* _Action item_
Pick out each line of the records that includes the string "computer", and copy it.

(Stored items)
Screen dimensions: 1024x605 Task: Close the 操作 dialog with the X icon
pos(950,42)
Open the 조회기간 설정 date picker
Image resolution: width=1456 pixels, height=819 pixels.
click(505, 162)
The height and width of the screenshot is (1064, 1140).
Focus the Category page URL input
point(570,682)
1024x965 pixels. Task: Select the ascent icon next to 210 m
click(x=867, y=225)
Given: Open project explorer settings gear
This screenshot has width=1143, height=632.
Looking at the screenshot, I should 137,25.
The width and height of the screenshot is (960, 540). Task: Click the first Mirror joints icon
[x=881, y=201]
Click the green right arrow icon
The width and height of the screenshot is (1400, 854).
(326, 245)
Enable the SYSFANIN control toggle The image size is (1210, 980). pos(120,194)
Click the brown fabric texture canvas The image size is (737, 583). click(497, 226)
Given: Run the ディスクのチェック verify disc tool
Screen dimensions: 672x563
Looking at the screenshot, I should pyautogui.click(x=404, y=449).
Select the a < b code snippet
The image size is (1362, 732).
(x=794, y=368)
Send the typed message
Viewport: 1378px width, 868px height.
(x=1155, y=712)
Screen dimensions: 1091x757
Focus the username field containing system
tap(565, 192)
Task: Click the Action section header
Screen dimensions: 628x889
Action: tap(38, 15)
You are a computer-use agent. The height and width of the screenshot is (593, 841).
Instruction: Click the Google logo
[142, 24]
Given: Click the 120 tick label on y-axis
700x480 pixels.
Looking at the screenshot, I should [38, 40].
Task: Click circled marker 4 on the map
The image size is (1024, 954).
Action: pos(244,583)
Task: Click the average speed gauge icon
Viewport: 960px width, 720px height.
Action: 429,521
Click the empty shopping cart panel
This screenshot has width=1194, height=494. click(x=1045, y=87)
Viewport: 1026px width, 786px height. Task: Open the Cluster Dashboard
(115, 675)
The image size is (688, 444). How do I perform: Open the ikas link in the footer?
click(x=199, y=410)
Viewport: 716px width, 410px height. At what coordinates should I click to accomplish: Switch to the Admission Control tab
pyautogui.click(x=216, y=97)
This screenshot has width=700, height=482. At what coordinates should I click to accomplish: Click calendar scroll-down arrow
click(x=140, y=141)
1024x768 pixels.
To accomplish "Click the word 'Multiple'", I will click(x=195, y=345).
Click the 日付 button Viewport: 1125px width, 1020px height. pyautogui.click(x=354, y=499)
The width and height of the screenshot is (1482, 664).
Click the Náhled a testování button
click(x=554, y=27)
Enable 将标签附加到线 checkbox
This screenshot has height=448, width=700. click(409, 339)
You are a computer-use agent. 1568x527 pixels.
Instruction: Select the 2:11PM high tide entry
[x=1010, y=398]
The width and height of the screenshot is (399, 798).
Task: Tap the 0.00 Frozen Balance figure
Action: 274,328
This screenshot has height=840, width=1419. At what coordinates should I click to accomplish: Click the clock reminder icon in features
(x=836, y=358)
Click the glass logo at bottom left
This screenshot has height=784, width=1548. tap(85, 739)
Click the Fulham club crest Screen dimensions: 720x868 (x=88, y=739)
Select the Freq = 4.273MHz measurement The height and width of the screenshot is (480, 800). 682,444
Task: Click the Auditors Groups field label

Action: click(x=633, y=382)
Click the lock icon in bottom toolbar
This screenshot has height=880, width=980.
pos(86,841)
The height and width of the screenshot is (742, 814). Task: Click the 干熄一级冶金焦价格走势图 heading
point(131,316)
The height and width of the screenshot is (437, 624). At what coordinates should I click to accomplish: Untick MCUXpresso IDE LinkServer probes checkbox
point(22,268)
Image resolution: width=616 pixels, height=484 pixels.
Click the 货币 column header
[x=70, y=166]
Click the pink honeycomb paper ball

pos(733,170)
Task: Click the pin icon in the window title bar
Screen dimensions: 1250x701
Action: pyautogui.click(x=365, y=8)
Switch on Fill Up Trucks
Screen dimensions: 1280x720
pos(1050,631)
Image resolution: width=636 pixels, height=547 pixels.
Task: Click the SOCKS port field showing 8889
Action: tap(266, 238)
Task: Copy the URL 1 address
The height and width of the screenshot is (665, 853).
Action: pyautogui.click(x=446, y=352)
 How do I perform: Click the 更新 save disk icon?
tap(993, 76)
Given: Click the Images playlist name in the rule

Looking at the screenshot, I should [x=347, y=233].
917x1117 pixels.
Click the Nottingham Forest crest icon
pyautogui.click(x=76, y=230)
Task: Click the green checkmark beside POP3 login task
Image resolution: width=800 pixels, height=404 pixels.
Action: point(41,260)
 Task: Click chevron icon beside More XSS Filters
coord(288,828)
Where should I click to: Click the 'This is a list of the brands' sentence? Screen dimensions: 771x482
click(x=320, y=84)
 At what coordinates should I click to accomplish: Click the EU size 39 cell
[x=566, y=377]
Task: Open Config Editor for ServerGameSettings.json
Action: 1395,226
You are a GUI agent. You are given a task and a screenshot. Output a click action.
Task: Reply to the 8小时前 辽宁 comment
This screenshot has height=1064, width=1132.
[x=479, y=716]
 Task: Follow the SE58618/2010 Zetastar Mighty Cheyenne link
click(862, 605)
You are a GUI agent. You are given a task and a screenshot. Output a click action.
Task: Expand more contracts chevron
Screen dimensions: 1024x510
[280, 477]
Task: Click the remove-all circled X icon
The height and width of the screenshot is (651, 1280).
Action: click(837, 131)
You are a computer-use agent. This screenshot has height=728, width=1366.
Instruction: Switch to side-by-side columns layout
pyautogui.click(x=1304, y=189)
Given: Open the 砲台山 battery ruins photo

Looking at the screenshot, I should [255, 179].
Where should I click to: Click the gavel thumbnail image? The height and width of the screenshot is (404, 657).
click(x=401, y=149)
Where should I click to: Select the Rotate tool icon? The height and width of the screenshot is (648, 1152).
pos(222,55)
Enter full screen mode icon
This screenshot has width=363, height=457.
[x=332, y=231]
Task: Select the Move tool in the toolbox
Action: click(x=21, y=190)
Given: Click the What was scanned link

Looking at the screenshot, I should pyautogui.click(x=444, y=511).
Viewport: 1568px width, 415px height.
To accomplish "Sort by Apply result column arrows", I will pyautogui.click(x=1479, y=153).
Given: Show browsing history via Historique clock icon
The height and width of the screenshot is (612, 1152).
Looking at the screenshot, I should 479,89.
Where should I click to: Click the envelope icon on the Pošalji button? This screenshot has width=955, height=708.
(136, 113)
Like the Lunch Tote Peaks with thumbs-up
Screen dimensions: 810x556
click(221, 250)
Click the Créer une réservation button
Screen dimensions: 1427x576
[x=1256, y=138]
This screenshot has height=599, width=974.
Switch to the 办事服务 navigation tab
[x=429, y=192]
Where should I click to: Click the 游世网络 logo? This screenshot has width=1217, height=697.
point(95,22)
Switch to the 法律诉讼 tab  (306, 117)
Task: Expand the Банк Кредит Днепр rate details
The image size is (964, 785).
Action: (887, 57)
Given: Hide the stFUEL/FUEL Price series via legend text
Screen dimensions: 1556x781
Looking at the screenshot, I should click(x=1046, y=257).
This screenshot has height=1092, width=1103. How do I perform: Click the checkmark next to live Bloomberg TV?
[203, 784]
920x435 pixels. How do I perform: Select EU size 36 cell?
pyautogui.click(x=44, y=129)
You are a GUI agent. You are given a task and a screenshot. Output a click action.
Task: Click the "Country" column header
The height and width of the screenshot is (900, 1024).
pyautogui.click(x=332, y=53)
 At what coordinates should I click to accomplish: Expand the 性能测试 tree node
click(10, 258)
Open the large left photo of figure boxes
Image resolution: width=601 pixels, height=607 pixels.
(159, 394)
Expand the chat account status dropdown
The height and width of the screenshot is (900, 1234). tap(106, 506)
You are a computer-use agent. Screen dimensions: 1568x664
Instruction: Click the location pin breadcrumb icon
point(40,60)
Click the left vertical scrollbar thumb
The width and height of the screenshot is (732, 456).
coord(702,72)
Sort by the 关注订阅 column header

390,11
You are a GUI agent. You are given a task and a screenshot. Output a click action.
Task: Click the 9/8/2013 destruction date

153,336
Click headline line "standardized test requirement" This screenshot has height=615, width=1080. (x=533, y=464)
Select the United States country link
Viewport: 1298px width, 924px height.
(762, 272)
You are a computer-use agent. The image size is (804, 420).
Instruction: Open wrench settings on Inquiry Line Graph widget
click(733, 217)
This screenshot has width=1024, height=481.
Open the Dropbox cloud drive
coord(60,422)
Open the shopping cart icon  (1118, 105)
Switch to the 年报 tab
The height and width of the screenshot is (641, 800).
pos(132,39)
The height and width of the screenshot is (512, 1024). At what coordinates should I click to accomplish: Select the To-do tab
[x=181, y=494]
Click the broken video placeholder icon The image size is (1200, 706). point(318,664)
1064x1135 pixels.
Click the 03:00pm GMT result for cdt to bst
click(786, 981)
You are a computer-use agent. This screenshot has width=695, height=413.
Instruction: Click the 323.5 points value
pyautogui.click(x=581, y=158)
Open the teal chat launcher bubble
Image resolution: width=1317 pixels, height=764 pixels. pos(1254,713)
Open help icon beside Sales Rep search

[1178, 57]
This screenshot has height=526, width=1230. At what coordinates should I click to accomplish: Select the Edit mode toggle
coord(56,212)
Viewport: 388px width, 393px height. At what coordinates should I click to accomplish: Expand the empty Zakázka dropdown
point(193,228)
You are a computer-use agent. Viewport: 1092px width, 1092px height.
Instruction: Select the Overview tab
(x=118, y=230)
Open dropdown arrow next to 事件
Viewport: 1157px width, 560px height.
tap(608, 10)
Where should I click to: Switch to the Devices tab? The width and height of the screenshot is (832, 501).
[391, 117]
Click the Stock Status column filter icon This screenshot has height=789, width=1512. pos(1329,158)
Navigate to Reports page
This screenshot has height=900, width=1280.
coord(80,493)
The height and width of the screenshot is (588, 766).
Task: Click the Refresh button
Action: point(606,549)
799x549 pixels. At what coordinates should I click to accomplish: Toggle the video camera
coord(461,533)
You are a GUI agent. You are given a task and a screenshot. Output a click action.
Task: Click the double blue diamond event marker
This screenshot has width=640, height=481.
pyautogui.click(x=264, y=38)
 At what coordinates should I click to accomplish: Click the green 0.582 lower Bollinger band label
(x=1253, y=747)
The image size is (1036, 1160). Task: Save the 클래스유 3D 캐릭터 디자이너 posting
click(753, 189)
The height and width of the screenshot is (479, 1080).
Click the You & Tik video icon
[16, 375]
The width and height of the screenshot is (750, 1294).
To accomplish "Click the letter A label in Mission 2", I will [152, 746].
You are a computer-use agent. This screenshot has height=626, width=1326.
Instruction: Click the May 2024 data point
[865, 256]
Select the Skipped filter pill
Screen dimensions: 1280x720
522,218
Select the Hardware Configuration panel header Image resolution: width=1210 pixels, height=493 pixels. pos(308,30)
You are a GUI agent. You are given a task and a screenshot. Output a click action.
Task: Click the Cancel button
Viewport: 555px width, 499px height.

* _Solution_
You are a computer-use agent. The height and width of the screenshot is (593, 841).
You are a computer-use agent. 1568x527 pixels.
You are a computer-use agent. This screenshot has height=728, width=1366.
You are a computer-use agent. Screen dimensions: 1568x664
You are a computer-use agent. The image size is (804, 420).
You are a computer-use agent. This screenshot has width=695, height=413.
You are a computer-use agent. Viewport: 1092px width, 1092px height.
You are a computer-use agent. This screenshot has height=626, width=1326.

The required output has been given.